(EXERCISE DATA)
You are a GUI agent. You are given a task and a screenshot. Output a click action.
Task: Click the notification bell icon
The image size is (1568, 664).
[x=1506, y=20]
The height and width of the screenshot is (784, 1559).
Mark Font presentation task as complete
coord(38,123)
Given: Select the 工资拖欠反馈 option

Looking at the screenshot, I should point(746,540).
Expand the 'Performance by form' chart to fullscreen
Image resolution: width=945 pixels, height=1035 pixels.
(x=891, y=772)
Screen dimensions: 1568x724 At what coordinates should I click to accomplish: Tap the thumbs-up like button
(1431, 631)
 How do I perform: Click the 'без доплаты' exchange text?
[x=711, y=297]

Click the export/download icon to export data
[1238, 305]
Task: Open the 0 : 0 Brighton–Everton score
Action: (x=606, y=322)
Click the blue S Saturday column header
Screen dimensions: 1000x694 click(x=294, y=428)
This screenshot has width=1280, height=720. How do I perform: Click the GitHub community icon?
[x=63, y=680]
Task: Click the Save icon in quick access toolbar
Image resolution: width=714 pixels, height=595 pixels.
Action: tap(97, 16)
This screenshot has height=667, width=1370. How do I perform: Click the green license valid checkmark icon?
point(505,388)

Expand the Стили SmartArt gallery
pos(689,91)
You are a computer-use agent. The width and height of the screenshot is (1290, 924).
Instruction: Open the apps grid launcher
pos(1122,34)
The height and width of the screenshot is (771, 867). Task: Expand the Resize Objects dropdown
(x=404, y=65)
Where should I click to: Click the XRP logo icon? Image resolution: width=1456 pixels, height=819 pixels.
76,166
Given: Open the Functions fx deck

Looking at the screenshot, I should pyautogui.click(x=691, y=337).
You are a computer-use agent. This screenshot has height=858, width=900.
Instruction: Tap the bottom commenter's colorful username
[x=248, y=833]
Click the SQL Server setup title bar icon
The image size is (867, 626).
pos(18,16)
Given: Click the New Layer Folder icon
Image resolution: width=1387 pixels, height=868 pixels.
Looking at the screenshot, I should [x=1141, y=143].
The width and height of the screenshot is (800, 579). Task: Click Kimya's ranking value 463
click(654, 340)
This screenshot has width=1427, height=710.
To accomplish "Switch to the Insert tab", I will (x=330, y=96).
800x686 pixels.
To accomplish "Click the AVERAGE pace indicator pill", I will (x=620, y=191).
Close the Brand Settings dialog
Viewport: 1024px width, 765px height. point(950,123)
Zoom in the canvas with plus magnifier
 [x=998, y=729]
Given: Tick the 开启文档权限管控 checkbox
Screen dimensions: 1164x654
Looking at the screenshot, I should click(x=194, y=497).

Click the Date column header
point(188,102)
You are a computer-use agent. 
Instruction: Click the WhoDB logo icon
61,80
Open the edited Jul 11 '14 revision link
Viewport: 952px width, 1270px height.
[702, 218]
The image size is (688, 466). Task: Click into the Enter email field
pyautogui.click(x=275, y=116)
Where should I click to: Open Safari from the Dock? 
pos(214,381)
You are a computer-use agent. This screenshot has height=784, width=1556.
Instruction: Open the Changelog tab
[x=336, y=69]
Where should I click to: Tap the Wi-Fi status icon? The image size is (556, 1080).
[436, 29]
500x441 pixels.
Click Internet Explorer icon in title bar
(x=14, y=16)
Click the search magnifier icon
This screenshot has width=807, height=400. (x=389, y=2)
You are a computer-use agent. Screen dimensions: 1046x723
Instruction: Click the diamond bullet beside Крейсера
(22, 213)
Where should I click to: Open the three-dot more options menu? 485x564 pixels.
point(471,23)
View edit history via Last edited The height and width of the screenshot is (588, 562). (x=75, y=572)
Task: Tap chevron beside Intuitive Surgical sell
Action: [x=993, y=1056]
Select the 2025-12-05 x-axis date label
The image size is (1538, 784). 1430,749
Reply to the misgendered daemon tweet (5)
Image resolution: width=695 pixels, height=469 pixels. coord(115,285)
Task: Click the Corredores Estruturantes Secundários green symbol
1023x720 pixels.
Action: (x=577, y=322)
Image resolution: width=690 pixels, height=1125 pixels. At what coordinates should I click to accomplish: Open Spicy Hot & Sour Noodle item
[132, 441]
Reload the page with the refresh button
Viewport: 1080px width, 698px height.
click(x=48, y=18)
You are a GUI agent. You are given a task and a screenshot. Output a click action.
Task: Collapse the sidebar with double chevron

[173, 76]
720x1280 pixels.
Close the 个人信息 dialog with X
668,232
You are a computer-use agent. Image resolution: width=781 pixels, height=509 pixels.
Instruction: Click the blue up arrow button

(PROBLEM DESCRIPTION)
Find the lines above that hold "will", then copy each of them.

(THE COMPLETED TASK)
To accomplish "Switch to the Insert tab", I will (x=330, y=96).
To accomplish "Click the AVERAGE pace indicator pill", I will (x=620, y=191).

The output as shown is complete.